La position du PCF sur le Sahara occidental

À l’occasion des 25 ans de règne du roi du Maroc Mohammed VI, le président français E. Macron a adressé une lettre de soutien sans équivoque au “plan d’autonomie marocain” dans les territoires occupés de la République arabe sahraouie démocratique. La France considère désormais que « le présent et l’avenir du Sahara occidental s’inscrivent dans le cadre de la souveraineté marocaine ». «Pour la France, l’autonomie sous souveraineté marocaine est le cadre dans lequel cette question doit être résolue. Notre soutien au plan d’autonomie proposé par le Maroc en 2007 est clair et constant ». Le plan marocain « constitue désormais la seule base pour aboutir à une solution politique juste, durable et négociée conformément aux résolutions du Conseil de sécurité des Nations unies ». Macron a aussi souligné «l’intangibilité de la position française sur cet enjeu de sécurité nationale pour (le) Royaume ». « Il est temps d’avancer », a-t-il écrit, ajoutant : « J’encourage donc toutes les parties à se réunir en vue d’un règlement politique, qui est à portée de main. »

Le chef de la diplomatie sahraouie, Mohamed Sidati, a, pour sa part, fustigé la position française : « Le gouvernement français ne s’en cache plus : en déclarant officiellement ces jours-ci soutenir le plan d’autonomie marocain, c’est l’occupation violente et illégale du Sahara occidental que la France soutient ».

L’Algérie avait qualifié la décision française d’« inattendue, inopportune et contre-productive », soulignant que «les puissances coloniales, anciennes et nouvelles, savent se reconnaître, se comprendre et se tendre des mains secourables ».

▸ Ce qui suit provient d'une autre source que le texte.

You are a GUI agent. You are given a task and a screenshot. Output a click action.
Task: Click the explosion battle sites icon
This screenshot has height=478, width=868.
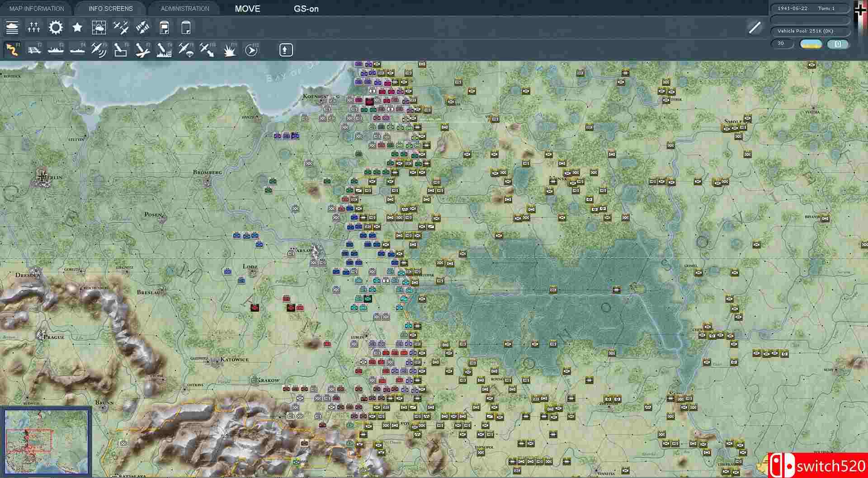(x=230, y=50)
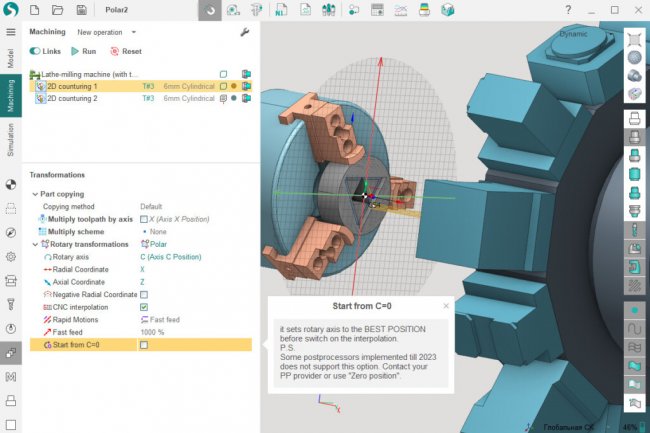Collapse the Part copying section

pos(33,193)
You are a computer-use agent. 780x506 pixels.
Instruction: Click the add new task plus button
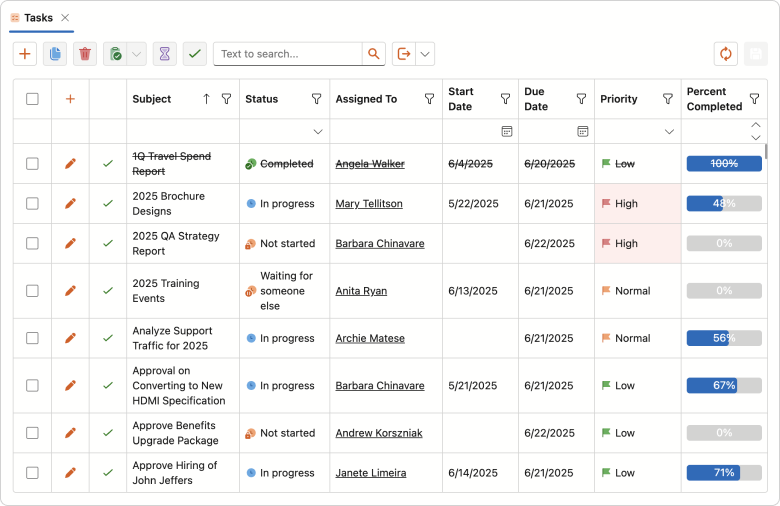[25, 54]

Fabien Roussel, dans un camping en Corse, en juillet 2024, lors d'un entretien pour le <cite>Figaro</cite>
Fabien Roussel, dans un camping en Corse, en juillet 2024, lors d'un entretien pour le Figaro

Le PCF a sorti trois communiqués officiels à ce sujet (reproduits ci-dessous).

Fabien Roussel : « Emmanuel Macron trahit la position historique et équilibrée de la France sur les droits du peuple sahraoui comme sur les résolutions de l’ONU. Il ouvre une crise diplomatique grave pour poursuivre le pillage de l’Afrique, dont les grandes richesses naturelles du Sahara Occidental. »

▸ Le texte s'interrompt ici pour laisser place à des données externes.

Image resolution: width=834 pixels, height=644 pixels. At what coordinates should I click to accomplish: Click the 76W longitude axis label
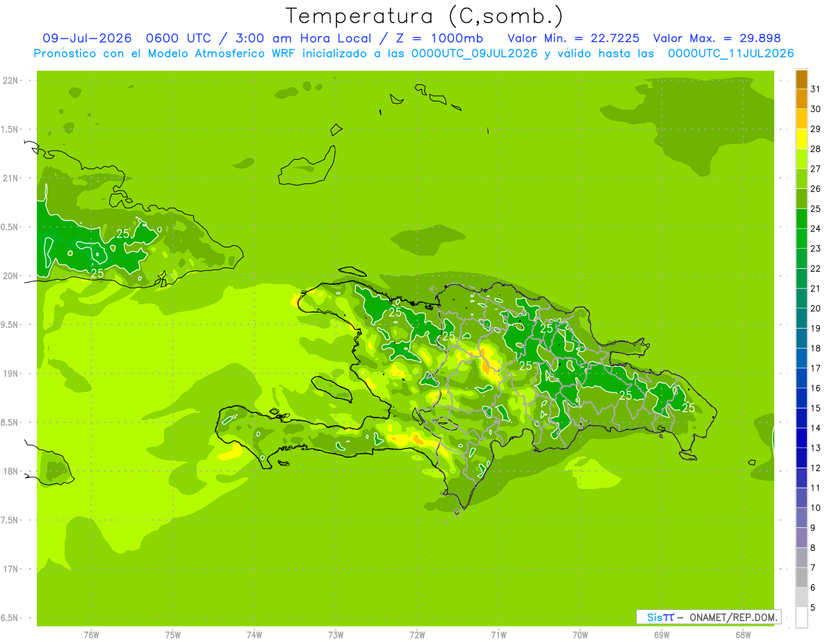click(91, 635)
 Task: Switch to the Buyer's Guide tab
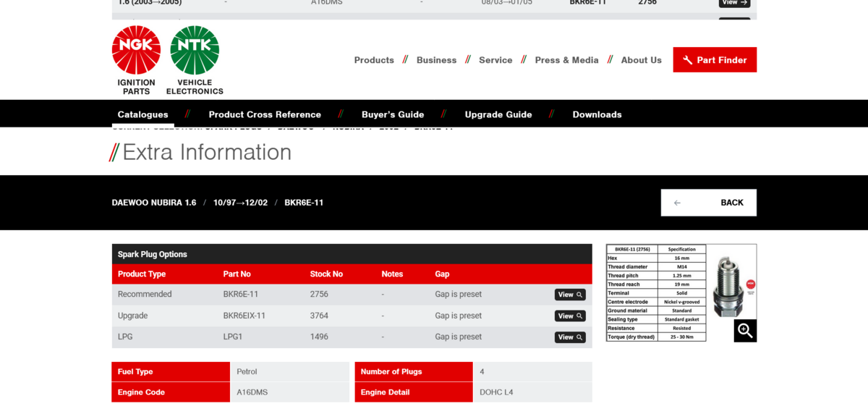[393, 114]
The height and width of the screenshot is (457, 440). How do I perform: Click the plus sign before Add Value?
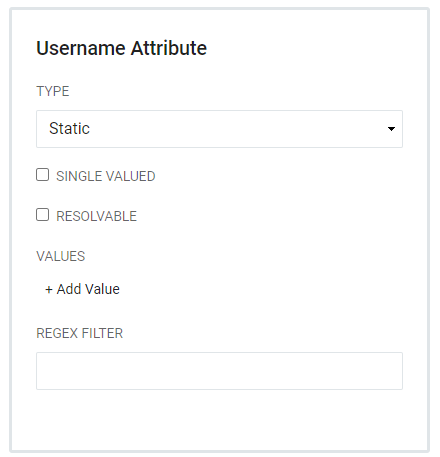click(x=49, y=290)
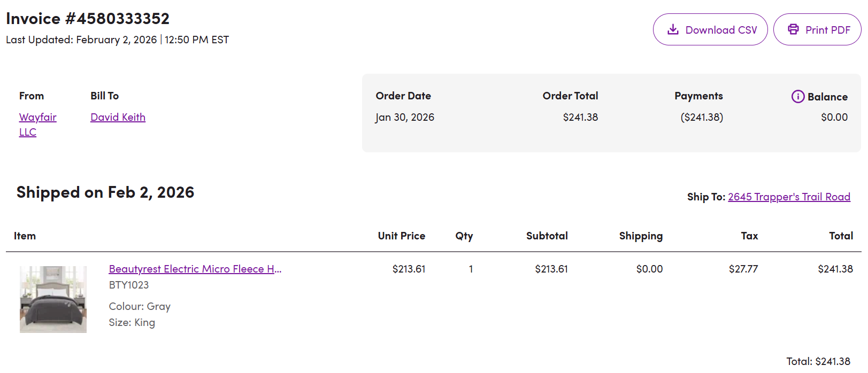Click the Balance label text
This screenshot has height=373, width=868.
point(827,97)
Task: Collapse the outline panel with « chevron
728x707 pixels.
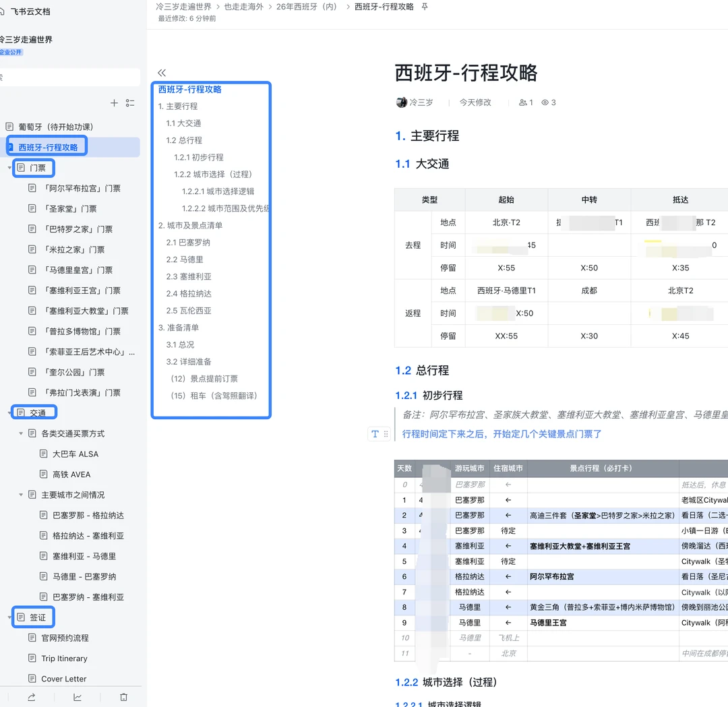Action: click(x=161, y=72)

« Sahara occidental : le Président de la République agit contre le droit international.

Ce 30 juillet 2024, le Président de la République, Emmanuel Macron, dans un courrier adressé à Mohamed VI, roi du Maroc, a radicalement fait évoluer la position française traditionnelle en assurant le souverain marocain que “le présent et l’avenir du Sahara occidental s’inscrivent dans le cadre de la souveraineté marocaine”.

Ce plan balaye les espoirs du peuple sahraoui dans sa lutte pour l’indépendance et renforce le gouvernement marocain dans sa guerre coloniale.

Ce courrier assure également « que le plan d’autonomie marocain est la seule base pour aboutir à une solution juste, durable et négociée conformément aux résolutions du Conseil de sécurité des Nations Unies ». Or, le Sahara occidental est un territoire non-autonome qui ne peut être placé sous souveraineté marocaine. A la suite de l’Union africaine et de l’ONU, la Cour de justice de l’Union européenne (CJUE) par ses arrêts de décembre 2016, de juillet et novembre 2018 et de septembre 2021, a rappelé que le Sahara occidental dispose d’un “statut séparé et distinct” par rapport au territoire marocain et que son peuple relève du droit à l’autodétermination et à l’indépendance.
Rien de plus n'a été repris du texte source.